Work task:
Copy out precisely the line that holds "پزشکی (733, 42)" and all the lines following it in the data, up to and including the last one, and no others.

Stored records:
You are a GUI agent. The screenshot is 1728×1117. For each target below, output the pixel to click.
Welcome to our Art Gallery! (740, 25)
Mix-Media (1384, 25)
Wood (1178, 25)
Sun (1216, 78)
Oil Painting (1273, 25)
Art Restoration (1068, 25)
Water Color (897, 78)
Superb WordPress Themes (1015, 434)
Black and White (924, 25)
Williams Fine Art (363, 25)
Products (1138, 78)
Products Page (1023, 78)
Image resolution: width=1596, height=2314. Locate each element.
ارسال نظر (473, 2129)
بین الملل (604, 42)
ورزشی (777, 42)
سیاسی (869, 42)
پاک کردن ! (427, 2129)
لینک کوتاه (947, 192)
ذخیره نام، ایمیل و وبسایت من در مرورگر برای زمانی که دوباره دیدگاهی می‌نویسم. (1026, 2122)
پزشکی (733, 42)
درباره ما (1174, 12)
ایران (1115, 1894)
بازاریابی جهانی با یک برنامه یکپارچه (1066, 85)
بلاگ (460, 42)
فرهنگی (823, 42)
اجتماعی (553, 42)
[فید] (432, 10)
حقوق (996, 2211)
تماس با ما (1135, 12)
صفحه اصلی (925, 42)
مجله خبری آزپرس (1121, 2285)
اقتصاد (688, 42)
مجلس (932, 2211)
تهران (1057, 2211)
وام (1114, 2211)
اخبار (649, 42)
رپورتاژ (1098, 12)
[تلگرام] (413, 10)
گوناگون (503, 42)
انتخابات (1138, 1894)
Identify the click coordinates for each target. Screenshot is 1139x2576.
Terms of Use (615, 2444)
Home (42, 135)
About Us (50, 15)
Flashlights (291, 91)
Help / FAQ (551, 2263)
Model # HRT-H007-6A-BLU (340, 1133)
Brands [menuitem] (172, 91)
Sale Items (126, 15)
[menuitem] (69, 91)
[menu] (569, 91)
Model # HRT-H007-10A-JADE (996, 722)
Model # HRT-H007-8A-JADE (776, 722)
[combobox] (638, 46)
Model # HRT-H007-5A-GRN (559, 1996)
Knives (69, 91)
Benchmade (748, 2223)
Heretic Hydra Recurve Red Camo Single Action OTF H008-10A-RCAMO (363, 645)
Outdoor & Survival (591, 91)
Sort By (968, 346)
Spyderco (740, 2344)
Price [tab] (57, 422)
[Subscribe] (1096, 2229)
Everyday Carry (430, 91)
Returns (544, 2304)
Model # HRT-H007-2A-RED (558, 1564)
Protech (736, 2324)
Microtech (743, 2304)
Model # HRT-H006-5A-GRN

Exercise answer:
پزشکی (733, 42)
درباره ما (1174, 12)
ایران (1115, 1894)
بازاریابی جهانی با یک برنامه یکپارچه (1066, 85)
بلاگ (460, 42)
فرهنگی (823, 42)
اجتماعی (553, 42)
[فید] (432, 10)
حقوق (996, 2211)
تماس با ما (1135, 12)
صفحه اصلی (925, 42)
مجله خبری آزپرس (1121, 2285)
اقتصاد (688, 42)
مجلس (932, 2211)
تهران (1057, 2211)
وام (1114, 2211)
اخبار (649, 42)
رپورتاژ (1098, 12)
[تلگرام] (413, 10)
گوناگون (503, 42)
انتخابات (1138, 1894)
Identify the click coordinates for each target. Screenshot is 1139x2576.
Terms of Use (615, 2444)
Home (42, 135)
About Us (50, 15)
Flashlights (291, 91)
Help / FAQ (551, 2263)
Model # HRT-H007-6A-BLU (340, 1133)
Brands [menuitem] (172, 91)
Sale Items (126, 15)
[menuitem] (69, 91)
[menu] (569, 91)
Model # HRT-H007-10A-JADE (996, 722)
Model # HRT-H007-8A-JADE (776, 722)
[combobox] (638, 46)
Model # HRT-H007-5A-GRN (559, 1996)
Knives (69, 91)
Benchmade (748, 2223)
Heretic Hydra Recurve Red Camo Single Action OTF H008-10A-RCAMO (363, 645)
Outdoor & Survival (591, 91)
Sort By (968, 346)
Spyderco (740, 2344)
Price [tab] (57, 422)
[Subscribe] (1096, 2229)
Everyday Carry (430, 91)
Returns (544, 2304)
Model # HRT-H007-2A-RED (558, 1564)
Protech (736, 2324)
Microtech (743, 2304)
Model # HRT-H006-5A-GRN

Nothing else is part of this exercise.